● REQUESTS
• 1. In the Clausing lathe thread, how much is the seller asking for the 6930 series lathe and its tooling?
• 2. Extend the Clausing lathe thread from the point where it stops.

● READING PASSAGE
# Looking at Buying a Clausing 6930 series Lathe--What Do I Need to Know?



## Utah Smitty (Feb 27, 2018)

I've been looking for something to upgrade to from my South Bend Heavy 10.  I've looked at new Precision Matthews and Clark Taiwan lathes, but they're a little over my budget.

I ran across a guy in another state advertising a Clausing 6930 series lathe with a lot of tooling--toolpost grinder, milling attachments, micrometers, Dial indicators, 3 & 4 jaw chuck, steady rest, Aloris QC toolpost and holders, drills, reamers, carbide cutters, etc. He's asking $4,900, which may be a little high.

Anyway...

The 6930 series lathes use stepped pulleys between the motor and intermediate shaft instead of the Variable pulleys that the 5910/6910 series lathes have. I would probably put a 3 hp DC motor with a variable speed control on it rather than mess with the pulleys.

What do I need to look for in these machines?--any weaknesses, or recurring faults?

Thanks,

Utah Smitty


----------



## 4GSR (Feb 28, 2018)

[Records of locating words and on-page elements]
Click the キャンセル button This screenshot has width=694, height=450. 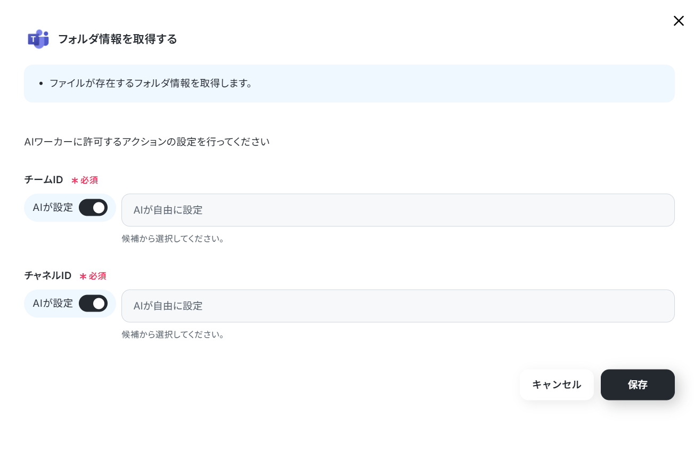[x=557, y=384]
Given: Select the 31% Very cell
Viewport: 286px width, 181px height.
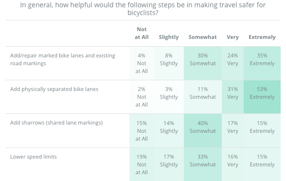Looking at the screenshot, I should point(232,97).
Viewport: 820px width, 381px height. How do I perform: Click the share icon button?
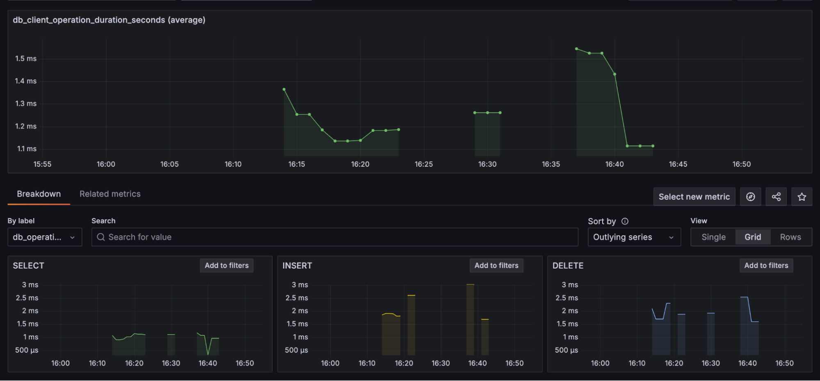click(x=776, y=197)
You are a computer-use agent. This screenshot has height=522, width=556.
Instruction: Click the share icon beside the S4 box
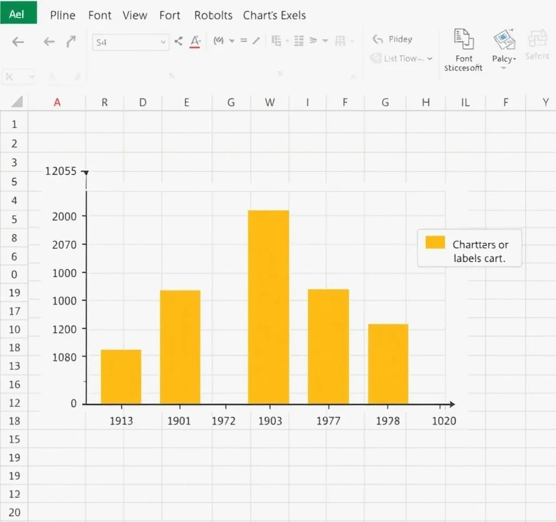(179, 41)
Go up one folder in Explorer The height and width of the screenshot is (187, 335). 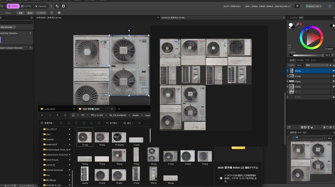pyautogui.click(x=57, y=115)
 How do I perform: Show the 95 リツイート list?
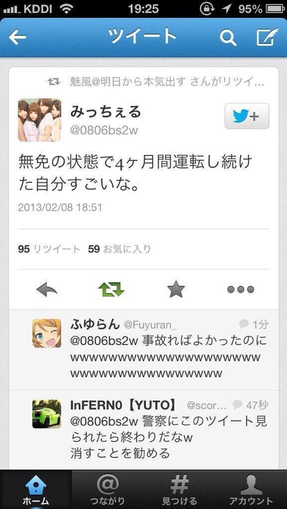coord(49,249)
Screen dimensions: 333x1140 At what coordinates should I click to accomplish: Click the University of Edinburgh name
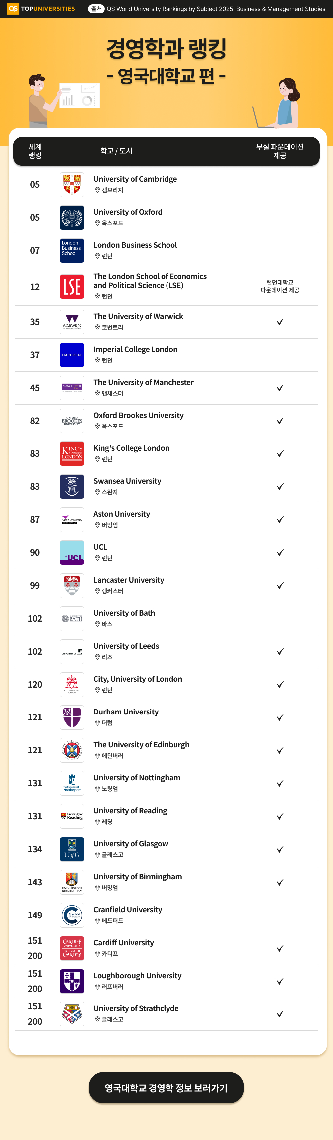point(141,745)
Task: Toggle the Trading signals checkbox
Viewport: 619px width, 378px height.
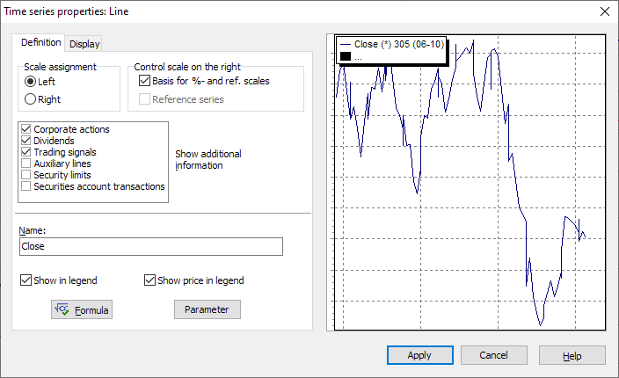Action: 25,152
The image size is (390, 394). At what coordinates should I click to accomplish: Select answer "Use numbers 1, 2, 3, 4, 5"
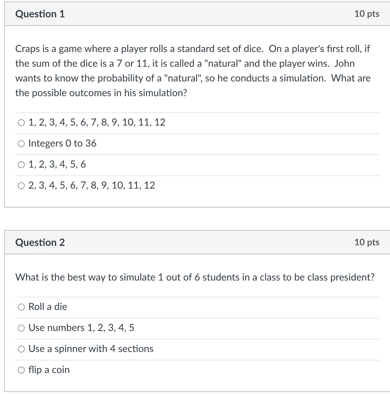[x=22, y=328]
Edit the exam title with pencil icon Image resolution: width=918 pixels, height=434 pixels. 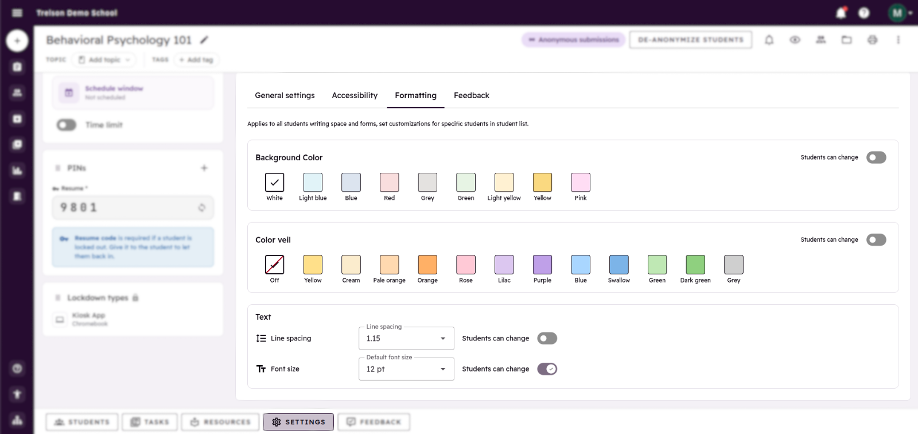(x=204, y=40)
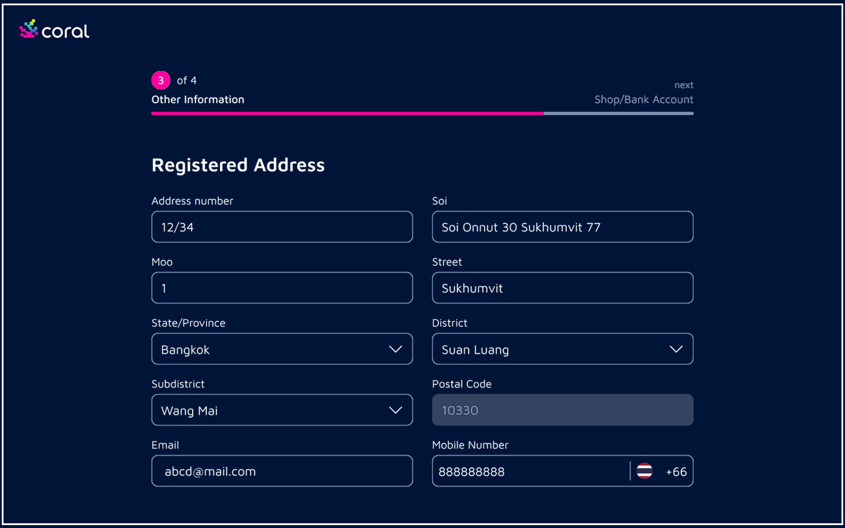
Task: Click the next label above Shop/Bank Account
Action: (684, 85)
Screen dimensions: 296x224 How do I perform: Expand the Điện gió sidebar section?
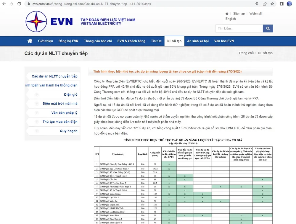[x=36, y=94]
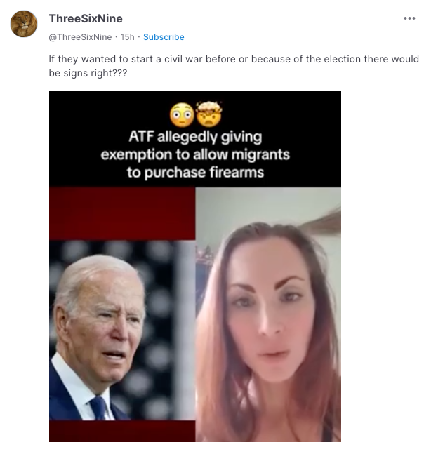Click the dark red banner above photo

122,213
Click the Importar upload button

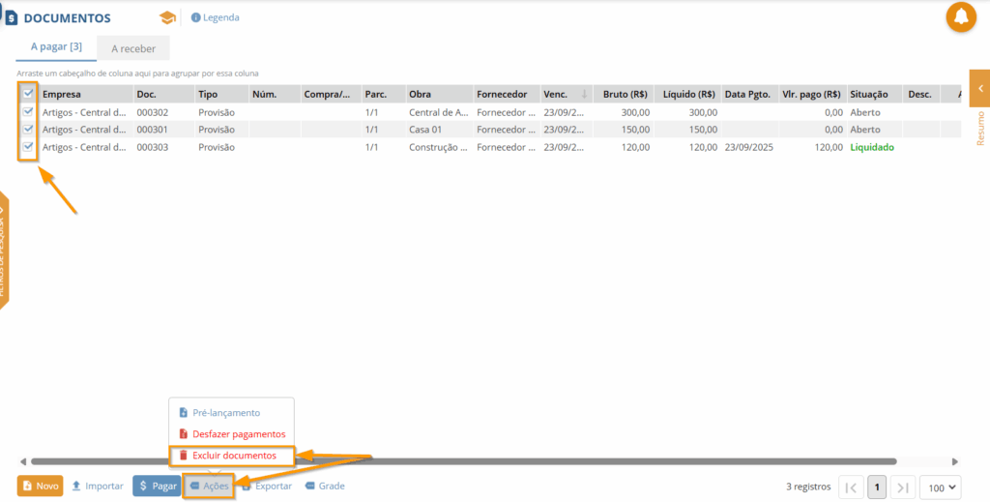click(x=98, y=486)
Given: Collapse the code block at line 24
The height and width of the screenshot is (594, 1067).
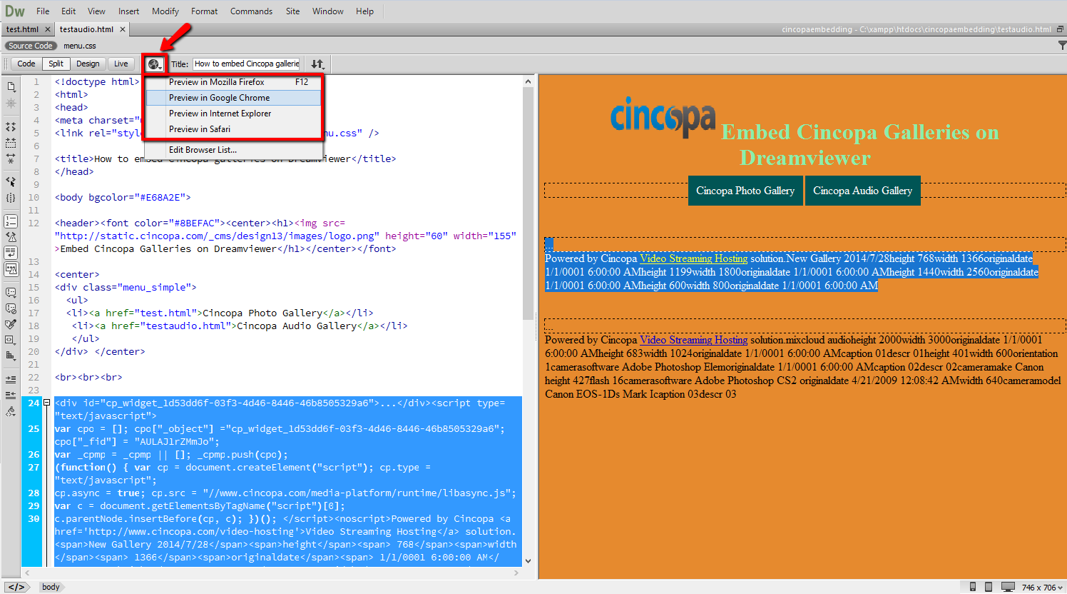Looking at the screenshot, I should (47, 403).
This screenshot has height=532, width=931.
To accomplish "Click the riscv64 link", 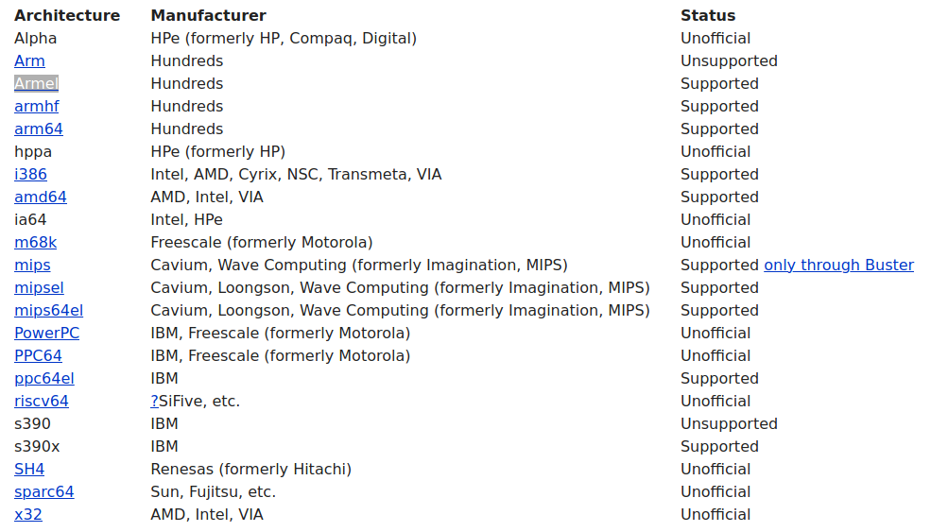I will pyautogui.click(x=42, y=402).
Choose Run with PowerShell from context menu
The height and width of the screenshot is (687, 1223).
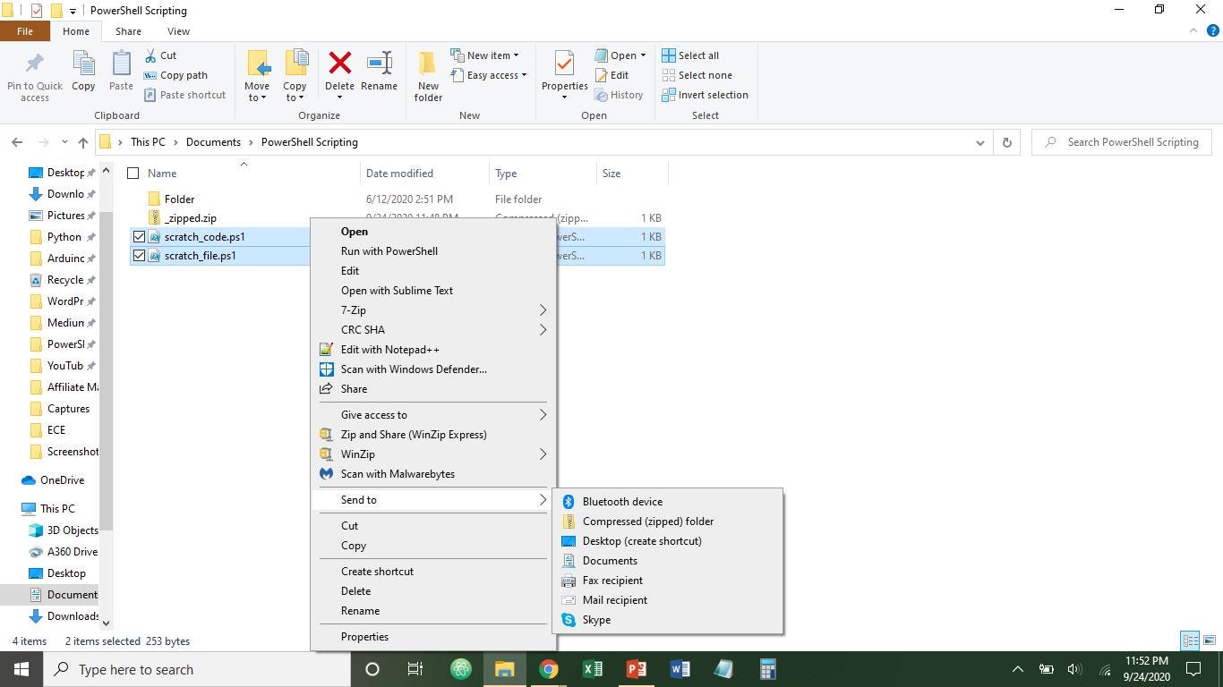click(389, 250)
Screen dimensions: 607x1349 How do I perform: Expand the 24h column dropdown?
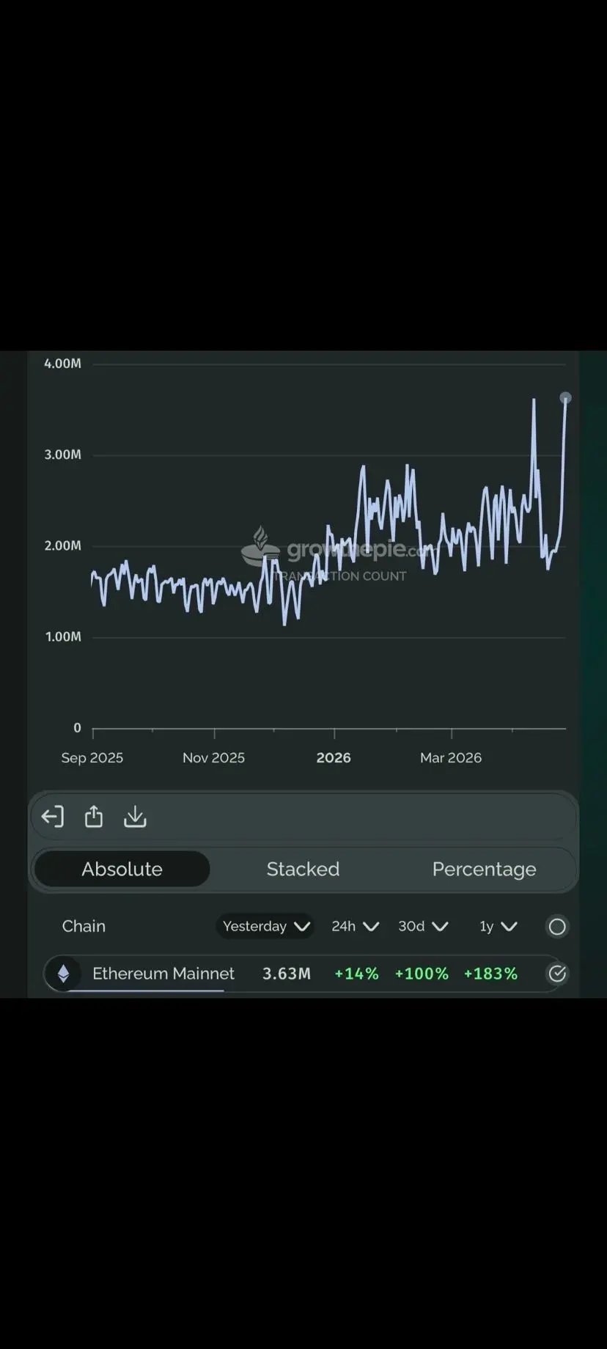tap(356, 927)
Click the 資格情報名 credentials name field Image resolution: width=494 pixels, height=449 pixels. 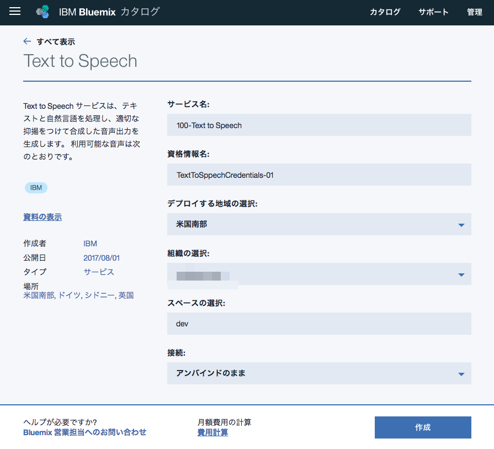coord(319,175)
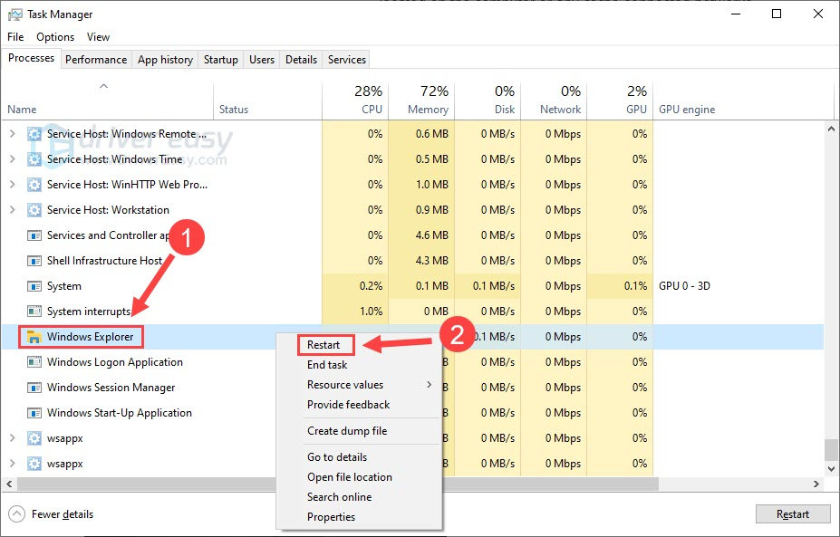Expand the Service Host: Windows Time entry

tap(12, 159)
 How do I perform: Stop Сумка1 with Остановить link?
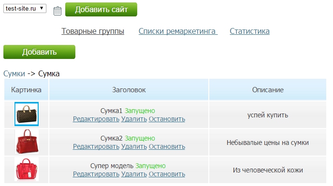click(x=167, y=119)
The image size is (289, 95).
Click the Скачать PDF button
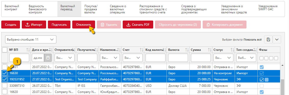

● ANSWERS FOR THE EXERCISE
• 1. $4,900.

• 2.
If it has a 3 phase motor on it, go with a VFD.  Be a lot cheaper than a DC motor and controller now days.

6900 series lathes are fairly nice lathes.  You can still get most of the repair parts for it today if needed. 

Not much tooling for the the price.  See if you can get them down to $3500 at least.

Oops, I didn't read all of the text, just looked at the pictures.  Lots of tooling, probably worth the asking price.  Still, it's used, and devalued IMO.  Shoot for around $3800 and go from there.


----------



## wa5cab (Feb 28, 2018)

Whether you go with a DC or a variable speed AC motor, don't disable the step pulleys.  You shouldn't run either type motor too slowly or it will overheat.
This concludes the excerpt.